You have to be willing to miss out on a home when you do this because there may actually be another bidder - especially if the home has only been on the market for a short time. I never get into a bidding “war” if I don’t know who I’m bidding against or if the person is even real.


Thanks everyone for all your advice! Gosh, I didn’t realize just how much detail went into buying a house. I wasn’t overwhelmed before but now I’m starting to feel the heat.:doh2: What did we get ourselves into!?! LOL. :shrug: I’m gonna have to go back, reread the thread, and take some notes I think. :rolleyes: It’s now looking sooo much more complex than DH and I were anticipating! Good thing to be expecting it though, rather than end up with some surprises.

Thank you guys and God bless!


Buy a full case of Pepto-Bismol and plan on staying in the place long enought to forget how painful it was to go through everything! :smiley:


Don’t forget to get into the first time buyer’s Federal Stimulus deal. IIRC, this is $8,500 of taxpayer moeny that you get to grab.

You’re welcome, I guess (grumble, grumble…).

As for flooding risk, don’t JUST rely on your own assessment of what is “low ground.” When you offer, make sure there is a contingency that allows you to back out if your bank determines it is in the floodplain as mapped by FEMA. If that is the case, your mortgage will have a LARGE extra requirement to buy flood insurance. Not worth the overall hassle, back out.

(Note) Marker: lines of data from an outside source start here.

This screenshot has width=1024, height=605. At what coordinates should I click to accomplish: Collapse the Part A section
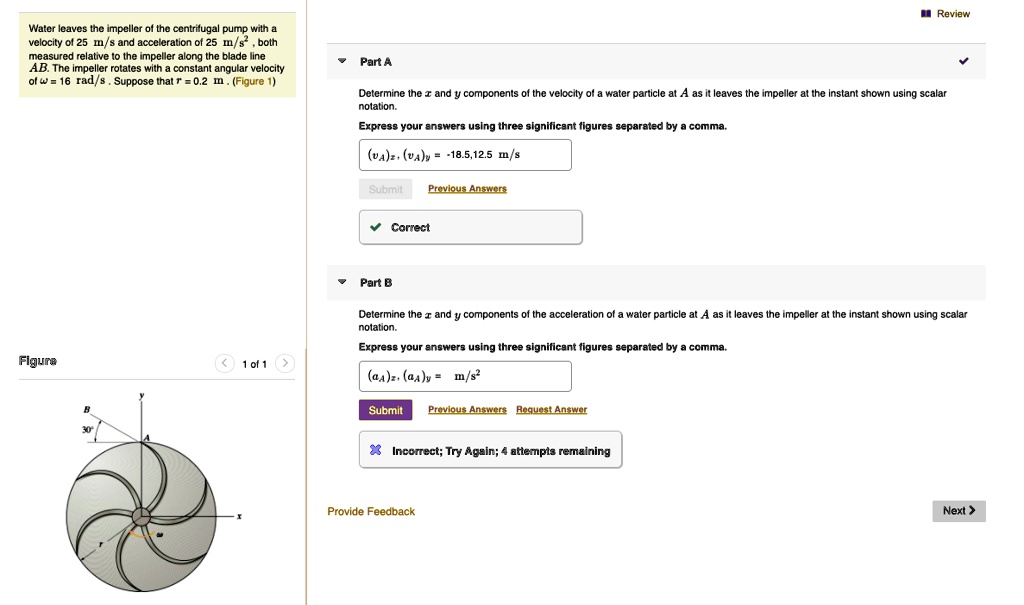click(342, 62)
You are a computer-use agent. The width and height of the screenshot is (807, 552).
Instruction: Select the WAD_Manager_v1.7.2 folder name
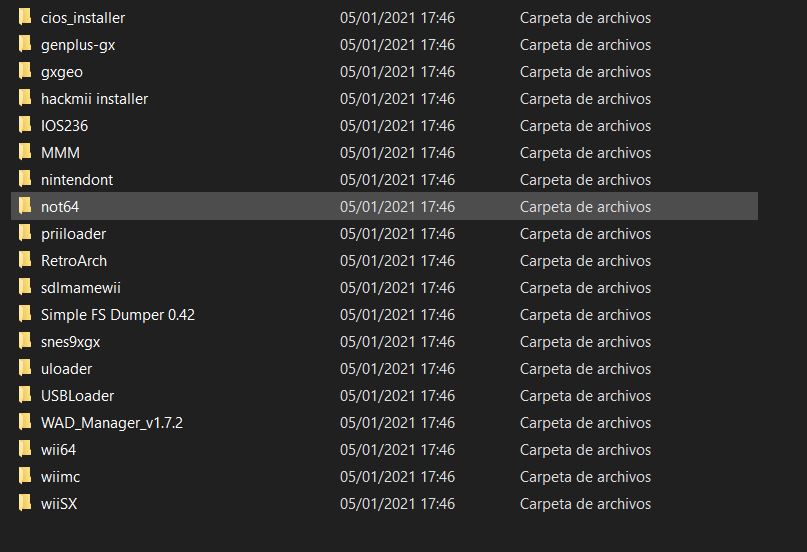point(111,423)
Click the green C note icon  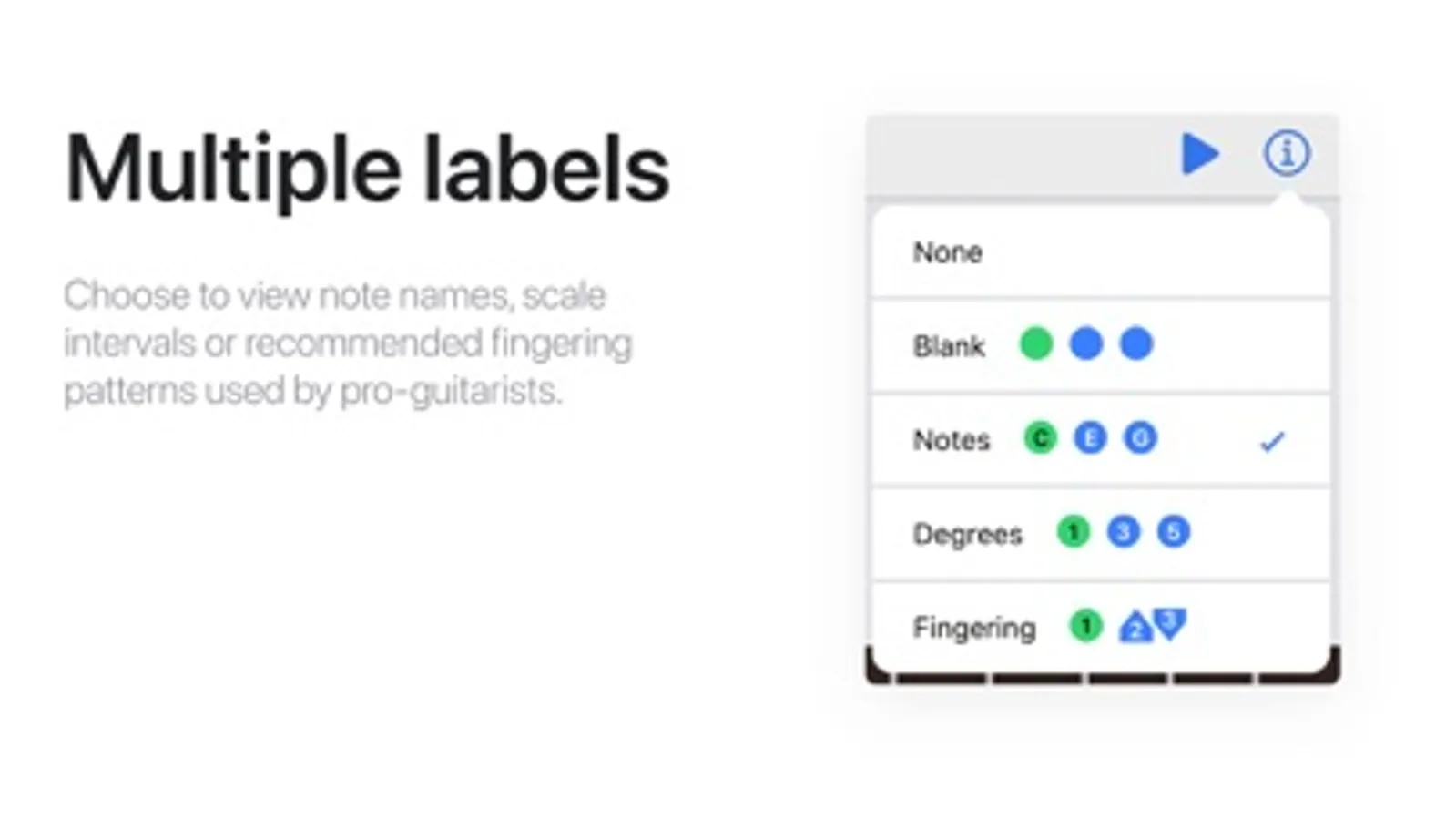(x=1040, y=438)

I haven’t read all the posts, so forgive me if I’m repeating myself. Speaking as a soils and foundations engineer, it’s a good idea to have someone come out and take soil samples and inspect the foundation for possible problems. The soil samples can indicate whether or not your house is on good, stable material. Also make sure the house hasn’t had past foundation problems - which the owner should disclose.